■ Text ■
Home | News | Documentation | Download

RooSimultaneous fit on categories with different x variables - bad combined data

I am trying to fit two lines in the spectrum at the same time, while two simultaneously fitted categories have different axes (in all examples with RooSimultaneous, the categories have the same axis). Below is the code of the program. Almost everything works, the only problem is that after creating the combined data, when accessing them, I see a strange “doubling” of the first line, in general, the amount of data is different. It seems that the combined data is not generated quite correctly due to the different axes in the added categories. How can I fix this error?

#include <TH1.h>
#include <TF1.h>
#include <RooRealVar.h>
#include <RooGaussian.h>

// try to fit two lines simultaneously
void rf_example() {

  double emin=100,emax=600;

  // generate 3 gaus lines
  TH1F *h= new TH1F("hMain","Main histo",1024,emin,emax);
  TF1 *f = new TF1("f","gaus",emin,emax);
  f->SetParameters(10,200,10);
  h->FillRandom("f",2000);
  f->SetParameters(10,300,20);
  h->FillRandom("f",5000);
  f->SetParameters(10,450,10);
  h->FillRandom("f",1000);

  h->Draw();

  // simultenous fit of 2 lines (1 & 2)
  RooRealVar E1("E1","energy range of 1 line",170,230);
  RooRealVar E2("E2","energy range of 2 line",400,500);
  RooRealVar P1("P1","Position of 1 line",180,220);
  RooRealVar P2("P2","Positions of 2 line",420,470);
  RooRealVar S("S","sigma of lines",0,20) ;
  RooGaussian L1("Line1","Line 1",E1,P1,S) ;
  RooGaussian L2("Line2","Line 2",E2,P2,S) ;

  RooCategory category("category","Category");
  category.defineType("Line1");
  category.defineType("Line2");
  
  RooSimultaneous model("model","Simultaneous fit of 2 lines",category) ;   
  model.addPdf(L1,"Line1");
  model.addPdf(L2,"Line2");

  // build data set 
  //  RooRealVar E("E","Full energy range",emin,emax);
  RooDataHist dE1("dE1","Line 1 data",E1,h);
  RooDataHist dE2("dE2","Line 2 data",E2,h);

  // Construct combined dataset in (x,sample)
  RooDataHist combData("combData", "combined data", RooArgSet(E1,E2), RooFit::Index(category), RooFit::Import("Line1", dE1),
                       RooFit::Import("Line2",dE2));

  // Plot results
  RooPlot *frame1 = E1.frame(RooFit::Title("RooDataHist: Line 1"))

■ Entries shown ■

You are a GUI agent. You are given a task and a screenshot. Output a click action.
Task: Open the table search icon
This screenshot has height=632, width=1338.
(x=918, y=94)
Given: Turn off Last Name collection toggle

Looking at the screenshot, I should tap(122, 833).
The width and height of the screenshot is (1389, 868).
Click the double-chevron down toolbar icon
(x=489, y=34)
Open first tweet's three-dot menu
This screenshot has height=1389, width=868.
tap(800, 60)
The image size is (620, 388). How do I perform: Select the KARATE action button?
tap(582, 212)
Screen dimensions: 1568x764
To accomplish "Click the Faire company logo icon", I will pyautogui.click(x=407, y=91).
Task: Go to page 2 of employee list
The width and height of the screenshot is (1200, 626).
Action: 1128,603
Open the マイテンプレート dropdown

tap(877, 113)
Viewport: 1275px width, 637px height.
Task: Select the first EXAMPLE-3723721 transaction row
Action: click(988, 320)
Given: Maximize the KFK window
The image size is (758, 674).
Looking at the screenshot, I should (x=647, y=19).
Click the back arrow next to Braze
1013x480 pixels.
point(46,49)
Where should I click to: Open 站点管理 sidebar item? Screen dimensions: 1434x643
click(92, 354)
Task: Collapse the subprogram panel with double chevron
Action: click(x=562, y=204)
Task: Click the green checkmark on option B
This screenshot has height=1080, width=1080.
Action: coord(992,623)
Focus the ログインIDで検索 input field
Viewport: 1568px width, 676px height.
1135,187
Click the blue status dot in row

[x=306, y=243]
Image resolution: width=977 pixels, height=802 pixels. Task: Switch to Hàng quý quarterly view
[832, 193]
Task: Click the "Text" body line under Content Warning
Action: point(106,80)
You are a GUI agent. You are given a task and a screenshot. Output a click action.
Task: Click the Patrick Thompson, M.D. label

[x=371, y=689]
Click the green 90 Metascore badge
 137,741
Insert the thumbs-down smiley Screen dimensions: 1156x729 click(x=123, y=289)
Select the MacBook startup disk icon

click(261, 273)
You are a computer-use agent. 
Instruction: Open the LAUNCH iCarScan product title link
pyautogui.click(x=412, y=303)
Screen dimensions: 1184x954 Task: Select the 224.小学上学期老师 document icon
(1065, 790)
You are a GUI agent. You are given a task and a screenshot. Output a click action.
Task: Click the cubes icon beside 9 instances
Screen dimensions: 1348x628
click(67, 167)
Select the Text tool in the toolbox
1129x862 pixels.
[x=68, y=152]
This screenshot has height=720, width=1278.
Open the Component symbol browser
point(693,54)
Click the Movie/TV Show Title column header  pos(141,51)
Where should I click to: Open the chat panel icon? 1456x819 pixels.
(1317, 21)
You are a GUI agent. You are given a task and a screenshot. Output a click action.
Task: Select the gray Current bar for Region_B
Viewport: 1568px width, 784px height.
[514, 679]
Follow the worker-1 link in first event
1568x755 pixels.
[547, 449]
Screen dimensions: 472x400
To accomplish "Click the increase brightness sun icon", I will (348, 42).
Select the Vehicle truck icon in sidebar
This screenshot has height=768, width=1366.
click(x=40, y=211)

■ Short exercise ■
According to the post, what is causing the strange doubling of the first line when the combined data is accessed? Reply in one to three sentences. The entries come from a different source than the post.

■ Solution for this exercise ■
The author suspects the combined data is not being generated correctly because the two categories added to it have different axes. This differs from all the RooSimultaneous examples, where the categories share the same axis.